5416 m Thorong la. Performance ou comment vivre au dessus de 4000m ?

Ne pas manger trop vite. Boire à se faire ballonner le ventre. Ne pas se lever trop vite, manger du sucre, ne pas secouer la tête, ne pas faire de sieste trop longue. TOUT SE PASSE MAIS AU RALENTIT ! Prendre de bonnes décisions. COMMENT PRENDRE LE TEMPS DE … ou une éducation forcée à ralentir son rythme de vie. La montagne nous dit : Rien ne sert de courir ce monde, prenez le temps de le découvrir et de vous écouter.

En ce moment le pollen des plantes accentue le phénomène du mal de montagne. Une appréhension plane en chacun de nous. La tête dans les nuages, le cerveau cotonneux, au ralentit, nous sentons le grand jour tout prêt ! Etat d’apesanteur, état second. Nous décidons de continuer jusqu’au camp de base de Thorong la (4850m). Encore 400m de dénivelé avant de se reposer une dernière nuit avant le col. Nous nous partageons un snikers pour nous donner du tonus.

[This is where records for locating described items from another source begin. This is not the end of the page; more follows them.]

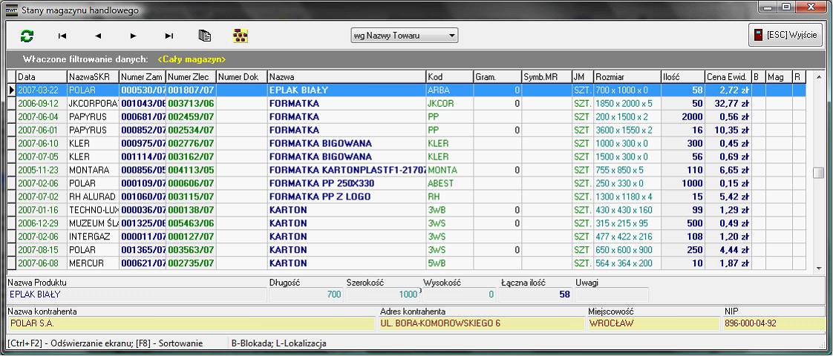Viewport: 833px width, 356px height.
Task: Click the Nazwa kontrahenta field POLAR S.A.
Action: (x=191, y=323)
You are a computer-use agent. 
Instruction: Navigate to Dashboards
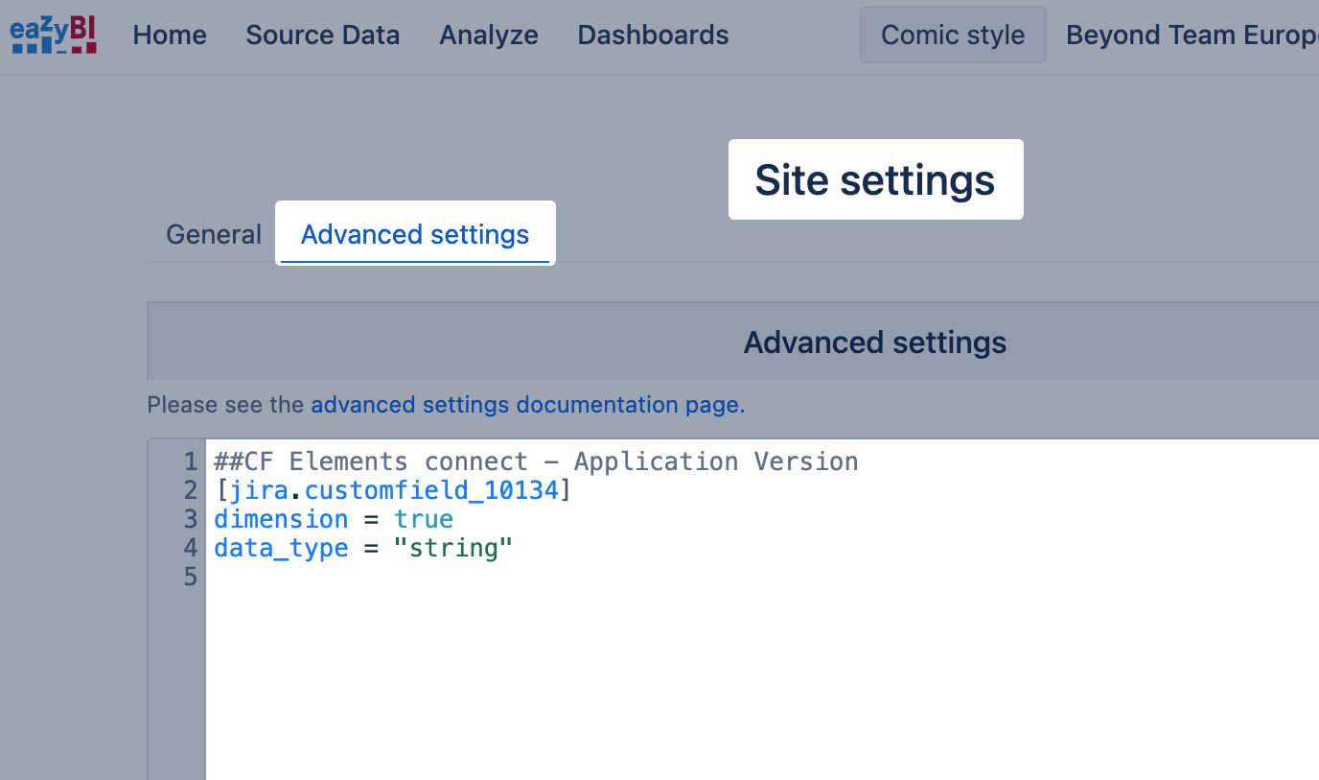click(x=653, y=35)
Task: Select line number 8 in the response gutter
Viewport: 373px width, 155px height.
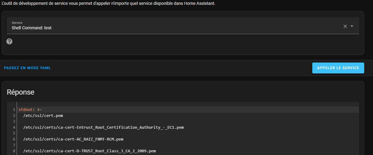Action: 14,151
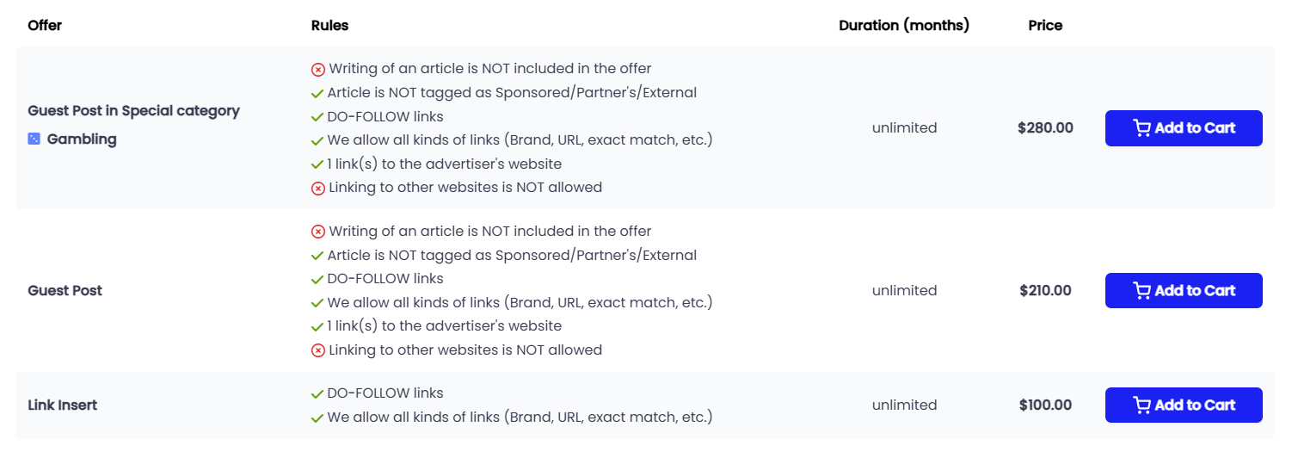Click the $280.00 price

pos(1045,127)
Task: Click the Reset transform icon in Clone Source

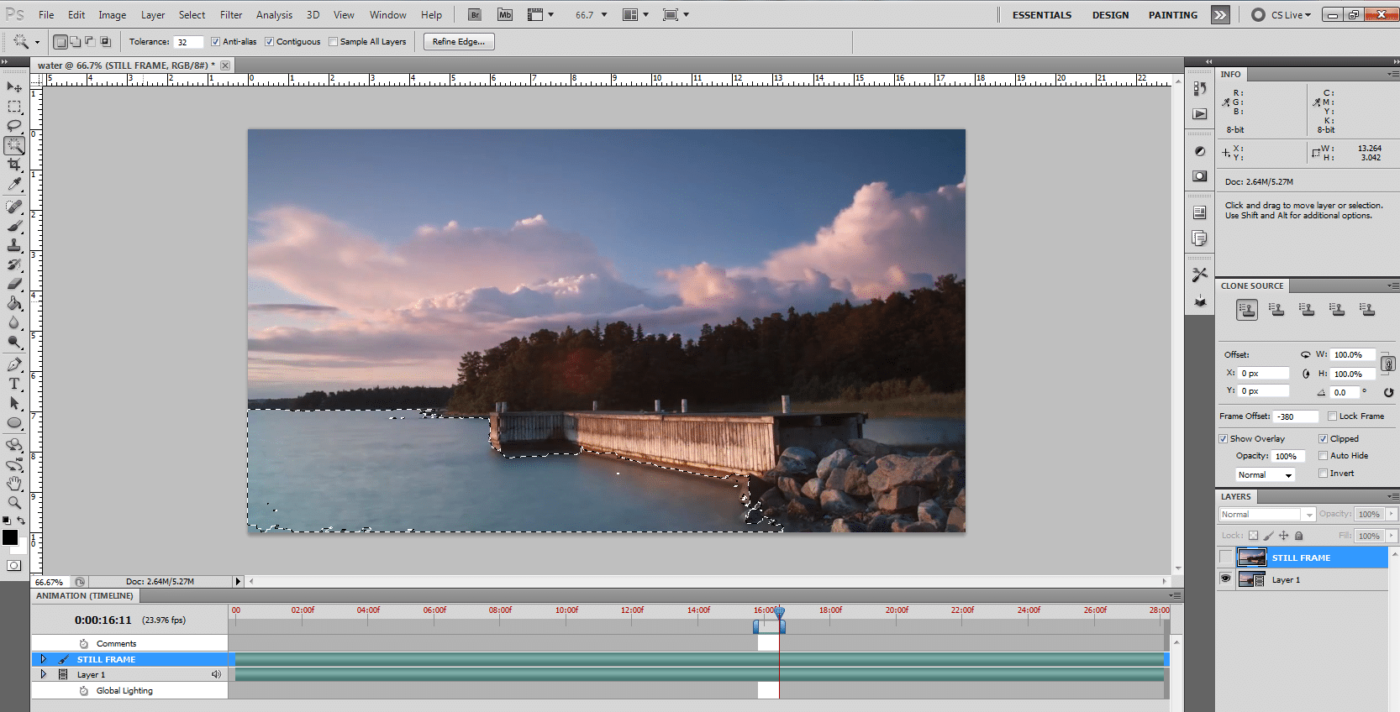Action: (x=1388, y=392)
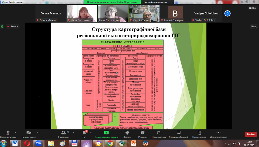Unmute microphone with Включить звук
This screenshot has width=259, height=147.
(x=8, y=133)
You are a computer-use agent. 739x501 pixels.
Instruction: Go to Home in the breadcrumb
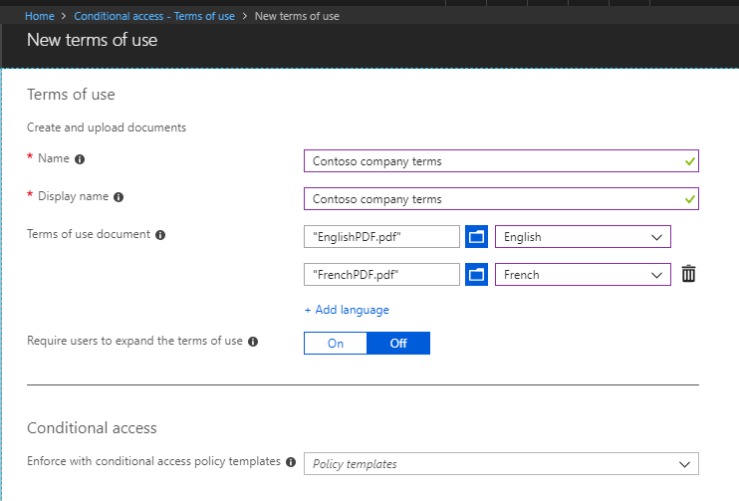click(x=40, y=17)
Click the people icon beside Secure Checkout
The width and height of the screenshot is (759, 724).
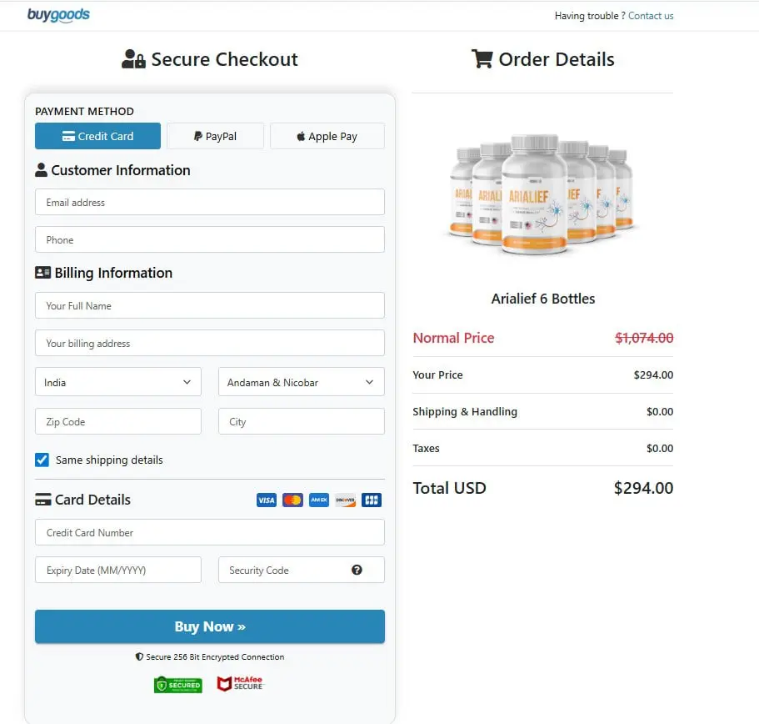tap(132, 58)
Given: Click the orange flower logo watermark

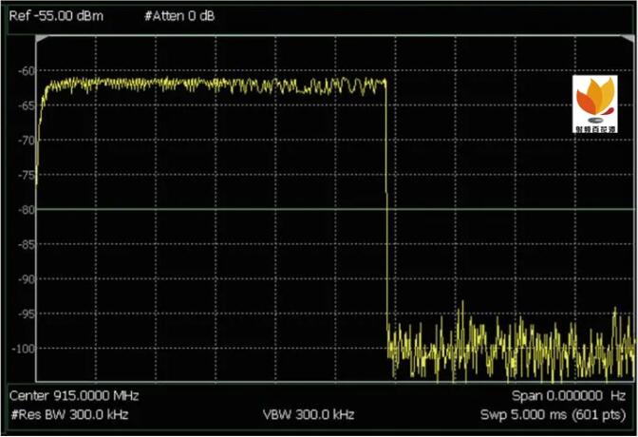Looking at the screenshot, I should [595, 105].
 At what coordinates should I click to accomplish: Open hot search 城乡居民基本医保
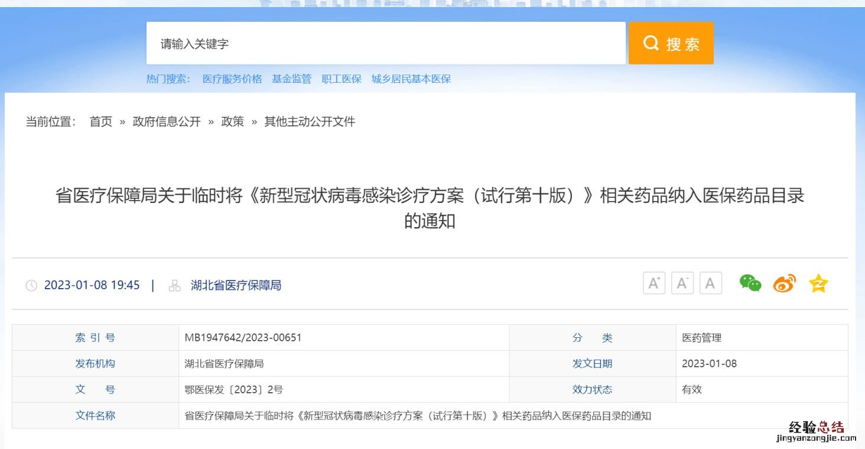(411, 79)
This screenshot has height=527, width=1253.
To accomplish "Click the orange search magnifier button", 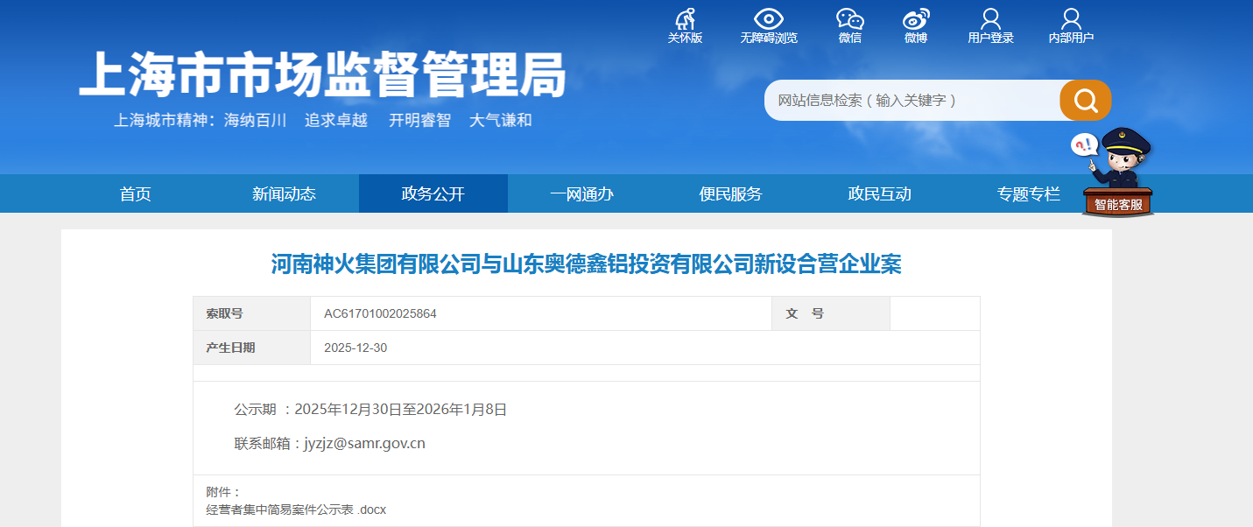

Nous nous réveillons sous la brume. Par brefs moments nous apercevons les montagnes. 6h30 : cadeau du jour qui sera notre motivation pour la journée. Cris de joie. Nous découvrons la chaine montagneuse  enneigée, quel panorama ! Mais la brume nous rattrape vite et ajoute à notre effort une ambiance pesante. Nous n’avons pas droit à l’erreur. Pas de refuge ouvert  avant Muktinath, 3800m. Entre temps  reste à franchir le col.

Tout dou- tout dou_ tout doucement, à  tout petit pas, le plus lentement possible nous suivons notre chemin. La tête se fait lourde, brèves pauses, grignotages et eau toutes les 15 minutes. Il tombe de beaux flocons étoilés (étoiles de Visnu). C’est la première fois que Pankaj voit la neige. Nous attendons un petit signe de vie comme un troupeau de mulets mais rien n’arrive. C’est le désert. Des roches, des pierres…Nous regardons nos pieds, nous rentrons dans une méditation profonde. La marche est devenue une drogue. Après 3H30 de montée nous voici à Thorong là PASS : 5416m ! Quel bonheur de se dire : On l’a fait ! Pas de soucis  mis à part la tête à gérer, le reste du corps tient bon.

Des banderoles de drapeaux colorés, une plaque indiquant le col, un kern géant, un petit lac mais Nous n’avons pas la chance de voir les montagnes.  Pain, fromage de yack, amandes, noix de cajous,…Nous ouvrons nos réserves avant de redescendre à 3800m. Notre tête fait office de baromètre ou de chronomètre…la descente doit aussi se faire à pas lents.

Mieux vaut être petit pour voyager en Asie. Les places dans le bus sont étroites. Slalom sur les routes entre les motos, gros camions, vélos, vaches endormies, piétons, porteurs,… C’est un vrai concerto pour klaxons.  Nous voilà partis Clo, Pankaj (un ami Népalais originaire d’inde) et moi à bord du « Kusum Safari bus » en direction de Besi sahar. A la sortie de Katmandou la circulation est dense. Les accotements grouillent de commerces, petits étales, porteurs,… Quelques km plus loin, la musique à fond, nous voici plongés dans de grands paysages, longeant la Trivoli river. Contrairement à la Mongolie l’eau ne manque pas, les paysages sont verdoyants. Nous passons notre première nuit à Bhulbulè.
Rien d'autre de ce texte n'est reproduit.